Val Zavala: Their ghee is now in 250 Whole Foods stores. They used to make 1,000 jars a month. Now they make a 1,000 jars a day. And it come in flavors.
Raquel Tavares Gunsugar: Salted white truffle, ghee. I can just eat it.
Tava Life Worker: Yeah you can just eat it I mean truffle’s really good with pasta, it’s really good in any kind of sauce.
Val Zavala: Whoaaaa, it’s rich. This is like concentrate the taste of butter, it’s like make it rich and wonderful and thick and mhmm. Well now that this jar is already open I’m going to have to…
Raquel Tavares Gunsugar: You’re going to have to take it home with you.
Val Zavala: Oh man!
Val Zavala: I’ve gota say I had no idea how intensely food production is regulated. And it's not just the government who does the inspecting.
Brian Albert: A Safeway, a Ralphs, a Whole Foods. They hire third party inspectors to come in and check all things that the health department and more.
Val Zavala: Hi.
Rhys Cazenove: Hi. Come on in.
Val Zavala: Brothee.
Rhys Cazenove: This is Brothee.
Val Zavala: What is brothee?
Rhys Cazenove: Brothee ah creates a range of bone broths. Bone broths are the simmering of bones over 24 to 48 hours
Val Zavala: 24 to 48 hours.
Rhys Cazenove: To create this, this lovely golden liquid.
Val Zavala: For 15 years Rhys built websites for media companies. But he had enough of staring at computer screens all day. So he went back to school, studied nutrition, and jumped on board the bone broth trend.
Rhys Cazenove: We see this as something that can go alongside coffee and green juice. So we’re talking with cafes about stocking them with broth so that their customers can drink ah bone broth out of a coffee cup.
Val Zavala: So really it’s a beverage, it’s not a cooking ingredient.
Rhys Cazenove: Absolutely, yeah.
Val Zavala: Oh my gosh I’ve never heard of that.
Rhys Cazenove: When I began this process at the beginning of the year I was looking at setting up my own kitchen and the costs involved were just astronomical. LA Prep um minimizes those costs and allows us to act a bit more agiley with getting our products out to market.
Val Zavala: For the moment he’s selling mainly at farmer's markets. He's working on getting that coveted wholesalers license. That will let him step up to a higher level and sell to stores and restaurants.
Rhys Cazenove: Ah we’ve developed these flavored ghees that we can infuse with the broths which give it a whole other dimension.
Val Zavala: Oh my goodness!
Rhys Cazenove: You can see it’s got a rich flavor, very low sodium.
Val Zavala: It’s not like the broth that I’m used to dinking.
Rhys Cazenove: No.
Val Zavala: No, it’s way less saltier, more different flavors, like move over Starbucks.
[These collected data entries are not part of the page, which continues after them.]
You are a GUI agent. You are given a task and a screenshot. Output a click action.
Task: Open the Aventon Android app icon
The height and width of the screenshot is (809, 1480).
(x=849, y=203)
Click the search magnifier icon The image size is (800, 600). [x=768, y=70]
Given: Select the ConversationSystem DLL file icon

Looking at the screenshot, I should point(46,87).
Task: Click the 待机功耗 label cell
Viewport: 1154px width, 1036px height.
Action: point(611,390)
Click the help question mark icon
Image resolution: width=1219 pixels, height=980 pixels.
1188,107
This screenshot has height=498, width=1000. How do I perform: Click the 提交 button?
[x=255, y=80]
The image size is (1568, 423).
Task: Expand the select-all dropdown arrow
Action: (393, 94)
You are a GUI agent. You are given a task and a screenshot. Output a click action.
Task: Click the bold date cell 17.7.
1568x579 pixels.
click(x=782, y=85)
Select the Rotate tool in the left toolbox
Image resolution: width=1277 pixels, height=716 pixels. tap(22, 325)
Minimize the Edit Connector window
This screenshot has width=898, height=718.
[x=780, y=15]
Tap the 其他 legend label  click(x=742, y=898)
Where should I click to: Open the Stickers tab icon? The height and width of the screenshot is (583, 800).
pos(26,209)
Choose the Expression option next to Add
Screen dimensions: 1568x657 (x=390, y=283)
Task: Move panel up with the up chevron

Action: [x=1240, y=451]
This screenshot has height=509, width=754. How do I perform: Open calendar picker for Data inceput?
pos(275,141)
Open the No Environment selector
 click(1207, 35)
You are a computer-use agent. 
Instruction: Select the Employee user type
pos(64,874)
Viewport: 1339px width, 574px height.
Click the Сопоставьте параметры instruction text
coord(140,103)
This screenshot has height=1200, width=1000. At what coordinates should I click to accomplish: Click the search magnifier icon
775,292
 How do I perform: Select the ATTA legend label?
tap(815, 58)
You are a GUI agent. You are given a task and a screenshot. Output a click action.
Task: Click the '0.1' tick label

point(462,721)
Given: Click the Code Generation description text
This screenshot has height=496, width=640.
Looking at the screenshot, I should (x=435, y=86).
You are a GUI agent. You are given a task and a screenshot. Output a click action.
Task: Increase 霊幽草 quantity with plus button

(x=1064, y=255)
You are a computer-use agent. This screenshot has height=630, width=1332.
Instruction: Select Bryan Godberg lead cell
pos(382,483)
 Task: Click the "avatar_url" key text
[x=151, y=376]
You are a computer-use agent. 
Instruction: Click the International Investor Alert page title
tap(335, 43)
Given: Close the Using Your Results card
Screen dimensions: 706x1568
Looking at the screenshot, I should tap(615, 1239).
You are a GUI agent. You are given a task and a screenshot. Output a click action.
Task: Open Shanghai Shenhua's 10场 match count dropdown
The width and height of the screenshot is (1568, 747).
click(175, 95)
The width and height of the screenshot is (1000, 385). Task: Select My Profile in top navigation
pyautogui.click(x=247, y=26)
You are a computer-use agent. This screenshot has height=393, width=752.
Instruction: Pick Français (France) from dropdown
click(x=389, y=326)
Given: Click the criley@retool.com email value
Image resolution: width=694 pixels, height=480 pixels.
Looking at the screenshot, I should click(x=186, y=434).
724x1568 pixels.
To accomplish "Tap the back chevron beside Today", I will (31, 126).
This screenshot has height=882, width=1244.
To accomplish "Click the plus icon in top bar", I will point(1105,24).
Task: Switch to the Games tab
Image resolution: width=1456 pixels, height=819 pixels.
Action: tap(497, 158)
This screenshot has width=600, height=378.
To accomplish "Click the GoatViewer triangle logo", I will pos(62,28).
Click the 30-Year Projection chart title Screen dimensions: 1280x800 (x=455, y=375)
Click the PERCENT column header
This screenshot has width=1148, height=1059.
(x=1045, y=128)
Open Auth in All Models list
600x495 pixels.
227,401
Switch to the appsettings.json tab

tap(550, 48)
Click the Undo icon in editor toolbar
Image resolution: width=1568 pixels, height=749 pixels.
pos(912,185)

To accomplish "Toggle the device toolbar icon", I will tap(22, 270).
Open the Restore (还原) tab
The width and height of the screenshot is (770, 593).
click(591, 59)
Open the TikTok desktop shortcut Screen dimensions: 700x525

Can you imagine instead of Starbucks you have all different flavors of broth?
Rhys Cazenove: That’s what I hope to see in a few years.
Val Zavala: Really?!
Rhys Cazenove: Yeah, absolutely.
Val Zavala: God this place goes on and on. You don't get lost here?
Brian Albert: Mhmm, we used to.
Val Zavala: Yeah.
Val Zavala: Wow, all of this is kitchen, kitchen, kitchen.
Mott Smith: Everything's a kitchen. That's right.
Val Zavala: The rents range from $1500 a month to $9000 a month for a really big space. But the chefs get more than a place to work.
Brian Albert: These are people who are used to working in the middle of the night by themselves, slaving away. All of a sudden here they are and they’ve got a community of almost 50 other food makers going through the same struggles they're going through.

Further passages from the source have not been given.